◆ EXERCISE DETAILS:
Emit an exact copy of the lines running from the start of the records to the line containing "Wills (86, 546)", both included.

++++ PROVIDED INFORMATION ++++

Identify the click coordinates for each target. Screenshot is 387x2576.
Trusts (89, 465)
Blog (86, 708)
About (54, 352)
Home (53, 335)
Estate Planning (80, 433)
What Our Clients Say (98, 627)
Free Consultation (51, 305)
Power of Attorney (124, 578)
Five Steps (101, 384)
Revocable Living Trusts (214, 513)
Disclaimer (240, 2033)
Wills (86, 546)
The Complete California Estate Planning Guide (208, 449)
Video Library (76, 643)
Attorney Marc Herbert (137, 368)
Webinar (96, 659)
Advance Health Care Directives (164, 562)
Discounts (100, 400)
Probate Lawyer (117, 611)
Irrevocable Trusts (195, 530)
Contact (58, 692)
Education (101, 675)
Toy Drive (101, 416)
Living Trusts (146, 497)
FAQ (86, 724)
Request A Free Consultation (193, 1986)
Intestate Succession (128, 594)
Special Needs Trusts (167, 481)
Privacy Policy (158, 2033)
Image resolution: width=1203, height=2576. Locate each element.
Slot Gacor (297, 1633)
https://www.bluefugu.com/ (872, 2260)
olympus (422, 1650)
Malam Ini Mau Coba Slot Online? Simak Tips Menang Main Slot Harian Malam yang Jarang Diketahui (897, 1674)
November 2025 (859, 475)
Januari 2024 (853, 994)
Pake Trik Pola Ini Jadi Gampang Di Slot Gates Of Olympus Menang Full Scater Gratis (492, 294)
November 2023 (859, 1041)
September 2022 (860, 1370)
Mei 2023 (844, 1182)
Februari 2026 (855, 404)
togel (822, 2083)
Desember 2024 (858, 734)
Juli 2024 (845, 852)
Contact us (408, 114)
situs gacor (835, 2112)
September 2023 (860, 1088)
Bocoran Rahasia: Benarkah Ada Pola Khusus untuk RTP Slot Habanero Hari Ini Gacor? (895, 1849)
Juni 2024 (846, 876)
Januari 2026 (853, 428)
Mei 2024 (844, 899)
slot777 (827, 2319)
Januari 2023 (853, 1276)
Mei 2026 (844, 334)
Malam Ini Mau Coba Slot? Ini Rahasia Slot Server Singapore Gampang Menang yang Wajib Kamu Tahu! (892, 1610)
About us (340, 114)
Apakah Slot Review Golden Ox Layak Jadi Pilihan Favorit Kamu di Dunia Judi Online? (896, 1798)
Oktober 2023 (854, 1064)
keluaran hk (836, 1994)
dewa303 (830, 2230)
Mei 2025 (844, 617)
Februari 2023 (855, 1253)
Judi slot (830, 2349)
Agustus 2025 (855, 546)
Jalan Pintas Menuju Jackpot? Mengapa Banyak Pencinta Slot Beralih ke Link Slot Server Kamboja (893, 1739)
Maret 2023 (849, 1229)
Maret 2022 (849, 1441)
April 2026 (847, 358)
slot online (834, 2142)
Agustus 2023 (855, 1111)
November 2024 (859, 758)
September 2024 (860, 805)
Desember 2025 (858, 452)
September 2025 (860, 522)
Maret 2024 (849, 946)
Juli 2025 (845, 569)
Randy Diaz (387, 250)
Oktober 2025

++++

◆ YOUR RESPONSE:
Identify the click coordinates for each target. Screenshot is 387x2576.
Trusts (89, 465)
Blog (86, 708)
About (54, 352)
Home (53, 335)
Estate Planning (80, 433)
What Our Clients Say (98, 627)
Free Consultation (51, 305)
Power of Attorney (124, 578)
Five Steps (101, 384)
Revocable Living Trusts (214, 513)
Disclaimer (240, 2033)
Wills (86, 546)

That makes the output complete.